Kuru Otlar Üstüne Film Yorumları | Kimler İzlemeli

Yayınlandı

on

Radio Mood App

Nuri Bilge Ceylan’ın ödüllü yeni filmi Kuru Otlar Üstüne’yi vizyondan dört gün önce izledim. Film 3 saat 17 dakikalık uzun süresi ile “acaba izlerken sıkılırım ve bu uzun süre bir handikap yaratır mı?” diye tereddütle girdiğim bir filmdi. Ancak benim açımdan film sıkılmadan izlediğim ve yine kendi içinde merakımı diri tutan bir akışa sahip şekilde baştan sona ilerleyerek tereddütlerimi boşa çıkardı.
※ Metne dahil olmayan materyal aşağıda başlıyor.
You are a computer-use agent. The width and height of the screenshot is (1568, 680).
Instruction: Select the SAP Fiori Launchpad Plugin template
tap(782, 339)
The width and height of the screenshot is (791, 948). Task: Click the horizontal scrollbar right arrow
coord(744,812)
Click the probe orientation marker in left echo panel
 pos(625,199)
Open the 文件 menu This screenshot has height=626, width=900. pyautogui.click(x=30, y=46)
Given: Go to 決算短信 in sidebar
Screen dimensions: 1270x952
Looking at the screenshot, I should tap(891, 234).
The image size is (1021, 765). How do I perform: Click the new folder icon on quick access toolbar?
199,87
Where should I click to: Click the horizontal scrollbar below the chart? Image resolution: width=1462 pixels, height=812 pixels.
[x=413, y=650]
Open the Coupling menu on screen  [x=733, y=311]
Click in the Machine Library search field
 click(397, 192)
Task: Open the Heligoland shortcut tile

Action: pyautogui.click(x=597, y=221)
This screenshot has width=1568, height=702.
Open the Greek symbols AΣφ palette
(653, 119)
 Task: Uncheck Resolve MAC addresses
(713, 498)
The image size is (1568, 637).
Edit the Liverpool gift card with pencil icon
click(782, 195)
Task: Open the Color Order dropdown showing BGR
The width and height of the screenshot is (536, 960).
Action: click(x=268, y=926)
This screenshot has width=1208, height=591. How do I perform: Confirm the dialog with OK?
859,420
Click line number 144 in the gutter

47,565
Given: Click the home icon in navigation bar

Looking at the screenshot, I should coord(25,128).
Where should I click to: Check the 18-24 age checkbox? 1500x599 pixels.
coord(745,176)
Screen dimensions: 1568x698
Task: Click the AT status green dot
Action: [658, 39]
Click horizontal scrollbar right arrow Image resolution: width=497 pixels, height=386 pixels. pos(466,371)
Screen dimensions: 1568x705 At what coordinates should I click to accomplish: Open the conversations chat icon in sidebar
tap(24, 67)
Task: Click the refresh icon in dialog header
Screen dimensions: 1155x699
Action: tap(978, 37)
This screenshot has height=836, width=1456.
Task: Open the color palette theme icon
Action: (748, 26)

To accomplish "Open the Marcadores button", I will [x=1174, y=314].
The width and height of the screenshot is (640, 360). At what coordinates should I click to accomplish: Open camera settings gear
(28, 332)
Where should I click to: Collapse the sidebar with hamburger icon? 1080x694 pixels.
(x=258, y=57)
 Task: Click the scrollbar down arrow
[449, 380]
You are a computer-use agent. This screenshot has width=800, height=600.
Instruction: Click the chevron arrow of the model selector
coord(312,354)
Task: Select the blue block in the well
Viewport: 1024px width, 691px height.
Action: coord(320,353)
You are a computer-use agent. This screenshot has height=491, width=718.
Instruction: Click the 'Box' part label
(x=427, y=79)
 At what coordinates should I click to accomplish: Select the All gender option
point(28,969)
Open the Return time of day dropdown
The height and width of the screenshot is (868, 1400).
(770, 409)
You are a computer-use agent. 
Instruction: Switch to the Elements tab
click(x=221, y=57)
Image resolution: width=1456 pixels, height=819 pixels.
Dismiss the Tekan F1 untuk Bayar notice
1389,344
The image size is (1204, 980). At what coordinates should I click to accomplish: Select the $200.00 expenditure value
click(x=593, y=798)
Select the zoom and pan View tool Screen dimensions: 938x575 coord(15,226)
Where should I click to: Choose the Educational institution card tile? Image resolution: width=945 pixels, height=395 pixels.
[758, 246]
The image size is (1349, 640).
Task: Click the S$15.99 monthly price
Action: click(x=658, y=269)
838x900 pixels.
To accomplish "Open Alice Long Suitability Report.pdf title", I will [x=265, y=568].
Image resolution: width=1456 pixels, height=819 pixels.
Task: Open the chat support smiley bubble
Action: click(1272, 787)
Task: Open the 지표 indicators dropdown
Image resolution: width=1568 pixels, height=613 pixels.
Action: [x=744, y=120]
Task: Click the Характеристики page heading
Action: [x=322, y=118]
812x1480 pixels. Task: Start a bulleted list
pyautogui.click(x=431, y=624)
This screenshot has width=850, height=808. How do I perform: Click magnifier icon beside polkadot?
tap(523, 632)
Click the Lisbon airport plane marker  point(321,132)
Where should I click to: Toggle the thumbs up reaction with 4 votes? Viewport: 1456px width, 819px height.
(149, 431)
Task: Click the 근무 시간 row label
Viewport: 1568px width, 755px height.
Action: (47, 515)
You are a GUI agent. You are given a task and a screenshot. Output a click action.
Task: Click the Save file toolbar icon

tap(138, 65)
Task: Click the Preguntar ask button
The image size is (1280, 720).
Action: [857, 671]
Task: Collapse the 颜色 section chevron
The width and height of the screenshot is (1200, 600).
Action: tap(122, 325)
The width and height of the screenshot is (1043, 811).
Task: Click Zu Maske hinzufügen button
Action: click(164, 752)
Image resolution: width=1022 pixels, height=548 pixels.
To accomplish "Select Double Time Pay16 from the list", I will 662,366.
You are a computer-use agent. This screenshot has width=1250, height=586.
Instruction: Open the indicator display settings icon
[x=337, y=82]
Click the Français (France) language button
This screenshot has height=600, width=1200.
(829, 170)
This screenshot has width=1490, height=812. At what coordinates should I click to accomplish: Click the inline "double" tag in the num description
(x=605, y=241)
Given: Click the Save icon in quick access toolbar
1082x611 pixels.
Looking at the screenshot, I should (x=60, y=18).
Dilerseniz Kuru Otlar Üstüne Film Yorumunu Podcast Olarak Dinleyin

Not: Ben ve diğer katılımcılar filmi vizyondaki gibi 15 dakika ara verilerek değil 3 saat 17 dakika boyunca hiç ara verilmeden izliyoruz. Bu detayı göz önünde bulundurarak yazıyı okumanız faydalı olacaktır.

Cannes Film Festivalinde ülkemize Merve Dizdar’ın performansıyla ilk kez oyuncu kategorisinde büyük ödülü kazandıran film olması da önemliydi.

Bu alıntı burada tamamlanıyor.